Stimulating technology transfer is a priority in Cardiff. The city's university and its sister institution, the University of Wales College of Medicine, have between them created 15 high-technology companies, employing 390 people and with a combined annual turnover of more than £24 million.
Cardiff Research Consortium, focuses on diabetes research. It was assisted by the Welsh Development Agency's Spin-Out Programme, which provides loans to cover the costs of converting higher education research into new businesses. It also received resources for equipment from the funding council.
The company has been in business for six months and is working with major pharmaceuticals companies. Its most significant project is preparing a computer-based predictive model of Type-2 diabetes. This model, which will become available on the internet, is attracting international interest.

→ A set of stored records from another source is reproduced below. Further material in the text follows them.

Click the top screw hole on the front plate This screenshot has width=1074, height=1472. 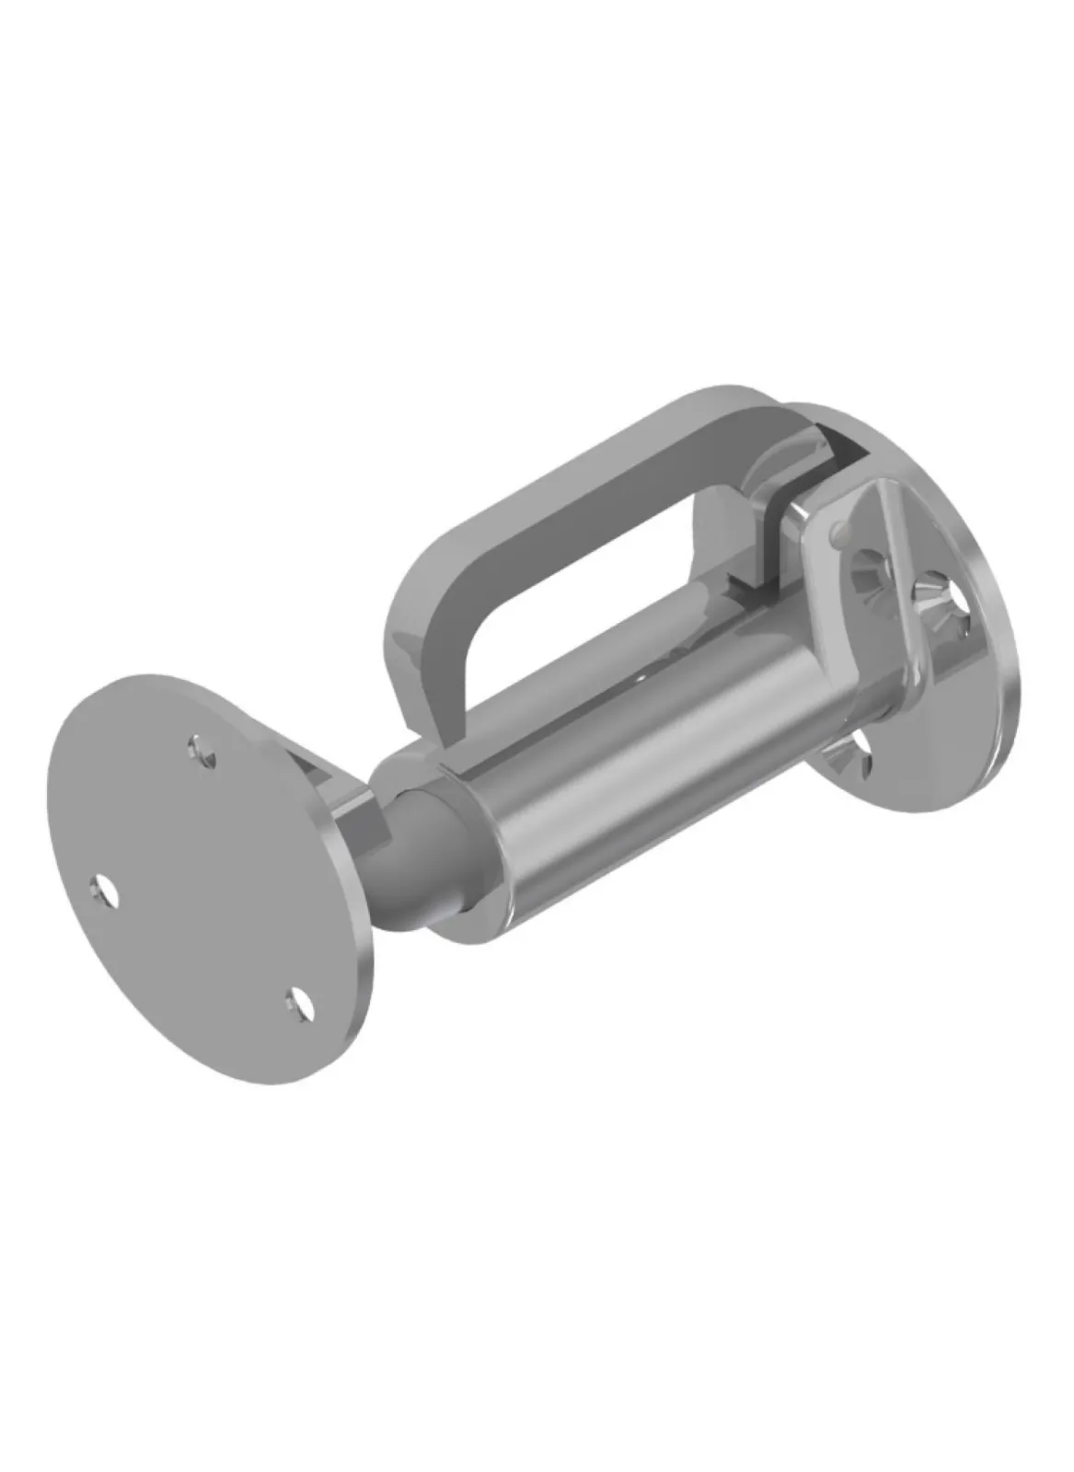click(x=203, y=749)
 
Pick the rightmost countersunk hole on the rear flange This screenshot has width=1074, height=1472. click(x=957, y=607)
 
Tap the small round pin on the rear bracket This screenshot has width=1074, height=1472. click(x=838, y=531)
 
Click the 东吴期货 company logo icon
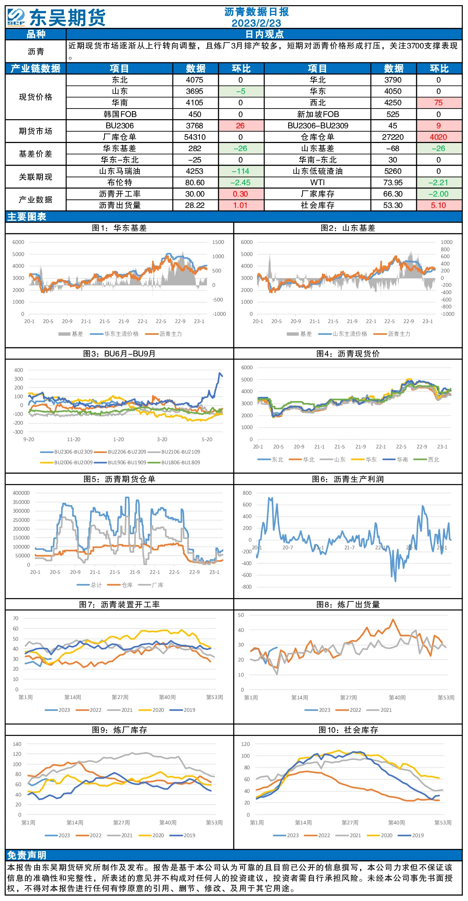pos(16,17)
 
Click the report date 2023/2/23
pos(256,23)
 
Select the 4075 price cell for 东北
pos(194,80)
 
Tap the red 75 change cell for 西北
pos(439,103)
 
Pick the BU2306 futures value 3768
pos(194,126)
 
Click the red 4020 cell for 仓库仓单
pos(439,137)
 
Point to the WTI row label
pos(317,183)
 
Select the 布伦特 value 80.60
pos(195,183)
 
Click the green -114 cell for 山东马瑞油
pos(241,171)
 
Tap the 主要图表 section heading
pos(27,217)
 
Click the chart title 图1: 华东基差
pos(119,228)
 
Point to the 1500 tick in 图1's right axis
pos(218,242)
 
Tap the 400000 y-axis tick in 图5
pos(21,493)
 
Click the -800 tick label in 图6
pos(246,587)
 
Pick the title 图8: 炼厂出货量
pos(348,605)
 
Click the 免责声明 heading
pos(27,855)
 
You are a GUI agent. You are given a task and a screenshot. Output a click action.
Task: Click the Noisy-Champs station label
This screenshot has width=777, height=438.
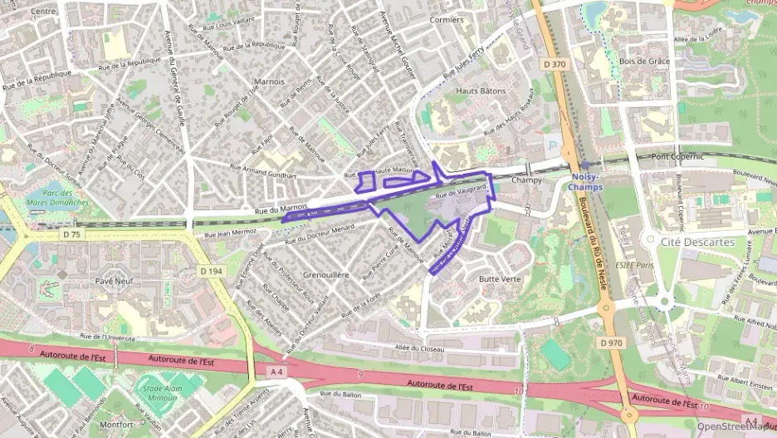(589, 182)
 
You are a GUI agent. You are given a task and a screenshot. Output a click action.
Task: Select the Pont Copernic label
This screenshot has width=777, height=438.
(677, 156)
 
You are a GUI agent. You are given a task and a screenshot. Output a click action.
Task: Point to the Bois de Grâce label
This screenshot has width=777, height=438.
(645, 62)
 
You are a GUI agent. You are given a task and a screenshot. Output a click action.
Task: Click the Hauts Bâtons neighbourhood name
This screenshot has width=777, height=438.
(481, 91)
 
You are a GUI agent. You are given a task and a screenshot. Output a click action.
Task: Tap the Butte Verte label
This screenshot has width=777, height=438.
(500, 279)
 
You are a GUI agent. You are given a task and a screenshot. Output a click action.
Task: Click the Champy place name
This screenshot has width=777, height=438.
(526, 180)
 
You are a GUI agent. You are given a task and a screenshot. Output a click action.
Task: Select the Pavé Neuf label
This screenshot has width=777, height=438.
(115, 281)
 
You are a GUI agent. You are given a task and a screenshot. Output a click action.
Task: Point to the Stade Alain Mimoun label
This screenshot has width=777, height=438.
(158, 392)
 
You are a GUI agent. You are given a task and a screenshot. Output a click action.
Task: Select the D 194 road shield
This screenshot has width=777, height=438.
(213, 271)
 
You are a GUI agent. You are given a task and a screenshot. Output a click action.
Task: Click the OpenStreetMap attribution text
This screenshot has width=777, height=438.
(735, 426)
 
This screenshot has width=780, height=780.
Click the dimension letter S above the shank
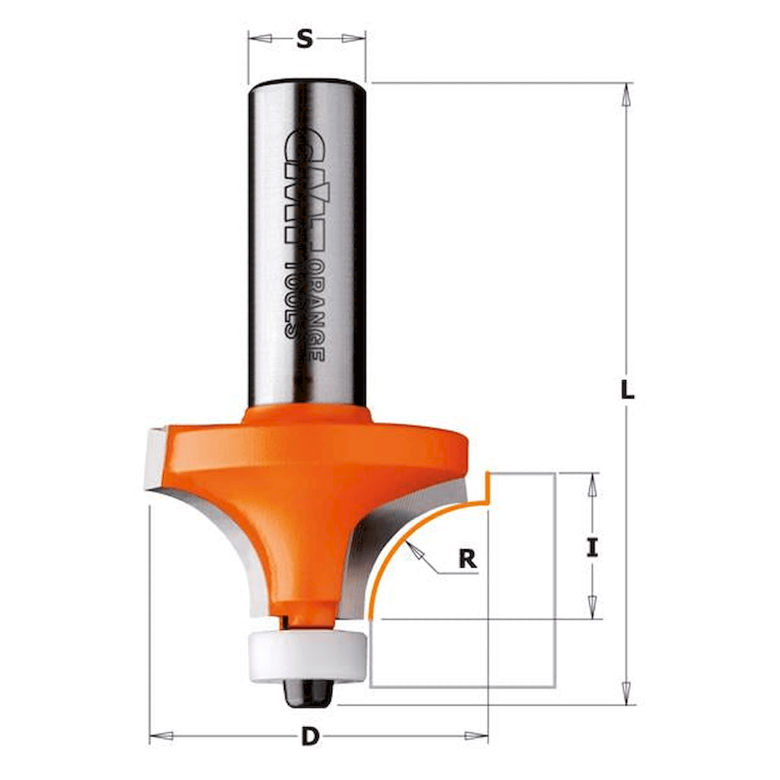point(304,39)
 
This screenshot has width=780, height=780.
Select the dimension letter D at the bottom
point(310,736)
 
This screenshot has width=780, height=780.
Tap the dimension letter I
point(592,548)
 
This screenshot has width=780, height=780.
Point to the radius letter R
point(467,558)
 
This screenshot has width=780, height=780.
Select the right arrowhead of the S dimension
point(353,39)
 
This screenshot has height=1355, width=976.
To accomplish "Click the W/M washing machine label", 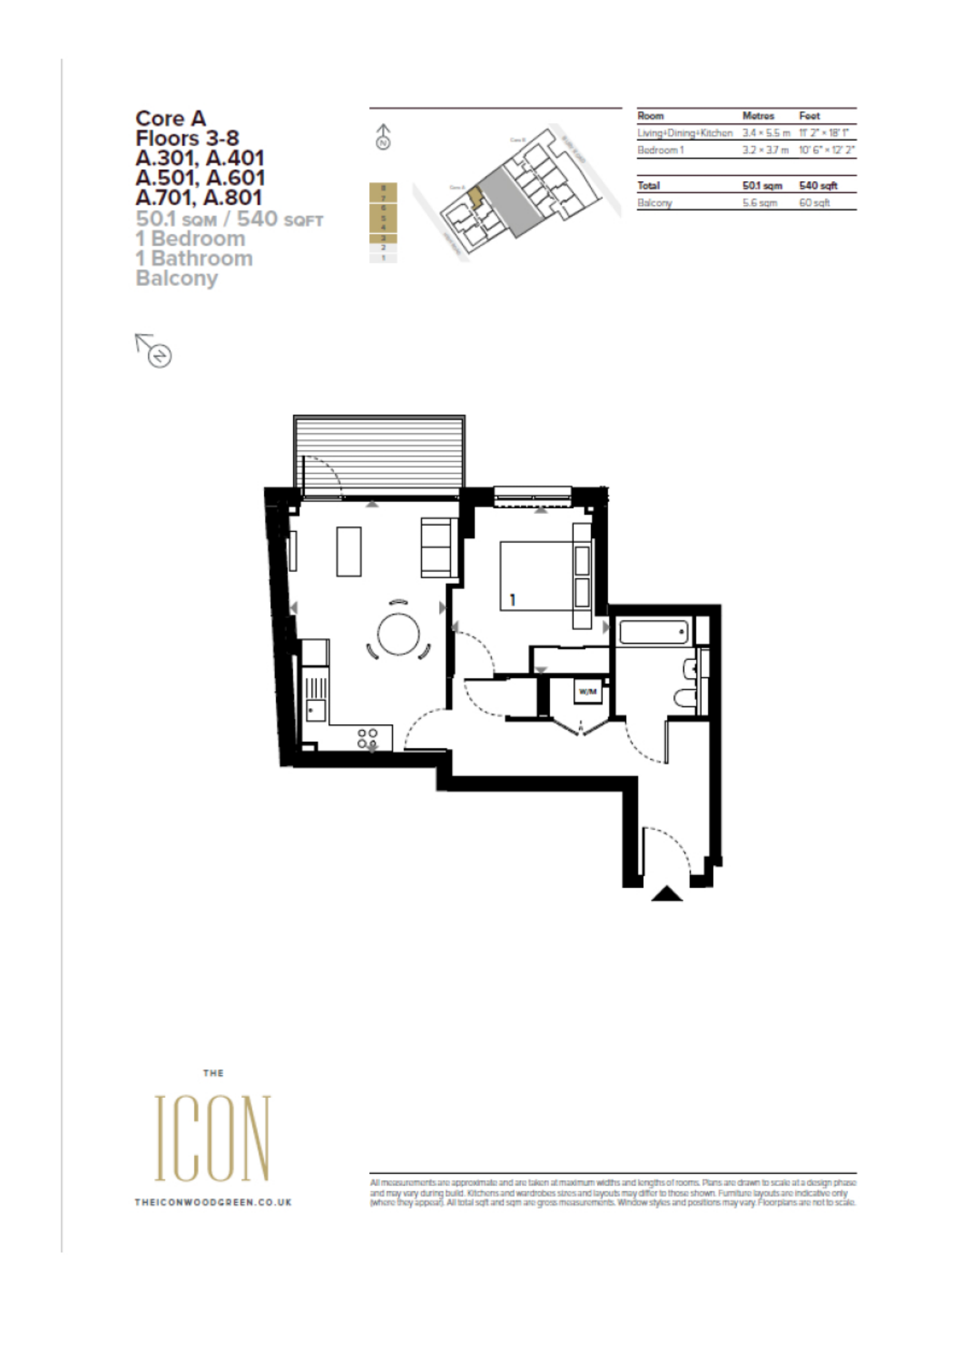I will [588, 692].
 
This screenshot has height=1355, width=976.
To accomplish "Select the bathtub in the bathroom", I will [653, 632].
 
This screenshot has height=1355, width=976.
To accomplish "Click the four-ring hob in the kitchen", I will [367, 739].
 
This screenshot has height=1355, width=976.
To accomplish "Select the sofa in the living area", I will [438, 547].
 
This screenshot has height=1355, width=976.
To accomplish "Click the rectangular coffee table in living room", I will [349, 551].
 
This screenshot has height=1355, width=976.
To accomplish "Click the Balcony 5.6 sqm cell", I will [760, 203].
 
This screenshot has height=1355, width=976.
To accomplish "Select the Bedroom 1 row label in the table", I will [660, 150].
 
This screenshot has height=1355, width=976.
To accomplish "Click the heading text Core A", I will [171, 119].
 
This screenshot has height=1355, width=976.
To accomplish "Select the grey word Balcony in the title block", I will [177, 278].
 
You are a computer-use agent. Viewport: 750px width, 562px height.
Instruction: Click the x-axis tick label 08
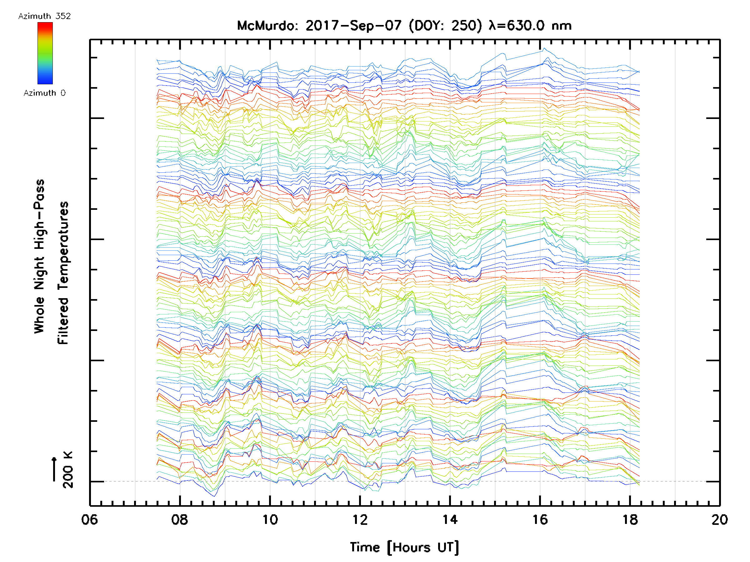click(180, 519)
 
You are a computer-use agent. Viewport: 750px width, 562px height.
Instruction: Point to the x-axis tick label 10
click(270, 519)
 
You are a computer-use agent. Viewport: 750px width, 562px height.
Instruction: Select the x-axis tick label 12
click(360, 519)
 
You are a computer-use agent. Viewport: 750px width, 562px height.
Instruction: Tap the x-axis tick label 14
click(450, 519)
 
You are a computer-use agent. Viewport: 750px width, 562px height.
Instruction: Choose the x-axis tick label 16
click(540, 519)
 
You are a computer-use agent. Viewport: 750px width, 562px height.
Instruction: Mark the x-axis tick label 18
click(630, 519)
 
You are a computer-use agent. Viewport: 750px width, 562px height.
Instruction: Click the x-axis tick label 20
click(719, 519)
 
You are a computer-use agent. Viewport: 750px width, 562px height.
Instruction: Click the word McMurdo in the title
click(267, 26)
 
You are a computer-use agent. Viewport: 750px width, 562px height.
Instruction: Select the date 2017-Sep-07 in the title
click(354, 26)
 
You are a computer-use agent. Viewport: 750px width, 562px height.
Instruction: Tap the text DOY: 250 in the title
click(445, 26)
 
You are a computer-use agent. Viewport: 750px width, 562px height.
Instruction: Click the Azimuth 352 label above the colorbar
click(44, 16)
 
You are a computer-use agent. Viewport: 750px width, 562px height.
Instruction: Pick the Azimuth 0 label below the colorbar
click(44, 93)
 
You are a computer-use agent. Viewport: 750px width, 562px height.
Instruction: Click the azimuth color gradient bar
click(45, 53)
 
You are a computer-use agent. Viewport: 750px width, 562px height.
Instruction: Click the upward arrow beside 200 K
click(54, 469)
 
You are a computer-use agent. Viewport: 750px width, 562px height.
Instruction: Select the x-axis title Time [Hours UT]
click(404, 547)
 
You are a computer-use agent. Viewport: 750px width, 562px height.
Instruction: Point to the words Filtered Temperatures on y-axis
click(63, 273)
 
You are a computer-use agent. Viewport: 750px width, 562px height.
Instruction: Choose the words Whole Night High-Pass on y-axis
click(39, 256)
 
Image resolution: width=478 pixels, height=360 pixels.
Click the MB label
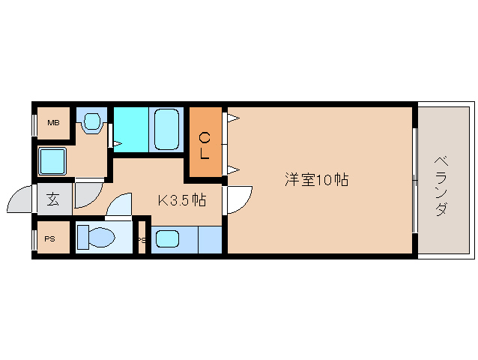53,122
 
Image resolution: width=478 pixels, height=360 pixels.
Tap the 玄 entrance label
54,200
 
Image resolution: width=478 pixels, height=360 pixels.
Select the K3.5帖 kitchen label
181,200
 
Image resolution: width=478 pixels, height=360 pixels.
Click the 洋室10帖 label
316,180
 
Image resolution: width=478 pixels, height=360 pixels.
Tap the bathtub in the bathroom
166,129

The model was demonstrated at the Jerusalem Conference of the European Association for the Study of Diabetes, using a portable computer paid for with funding council cash. It is due to be shown at the International Diabetes Federation Conference in Mexico.
Company director Craig Currie, of the College of Medicine, said: "We were fortunate that we were aware of the Spin-Out Programme just as we were thinking about developing our business plans. Almost everyone said starting a business was difficult and demanding. But help from the programme has made it much easier. The advice and support we received has been invaluable."
David Thewlis, Spin-Out's manager, helped to steer the academics through the early business-planning stage. "The company has already achieved success and is anxious to maintain momentum," he said. "The directors are steering a careful course between marketing their business to achieve new contracts and delivering existing work to a timely but high academic standard."
Cardiff's is the sort of approach welcomed by the government white paper on technology transfer Excellence and Opportunity.
"It is a tremendous boost for universities that the government recognises its essential role in funding basic research to facilitate innovation," said Cardiff University's vice-chancellor, Sir Brian Smith. "I am delighted Cardiff is held up as a role model for technology and knowledge transfer."
A Pounds 4 million Cardiff fellowship scheme attracted applicants from North America, Australia, the UK and the rest of Europe. It resulted in 43 new appointments in 17 departments, ranging from professional to postdoctoral level.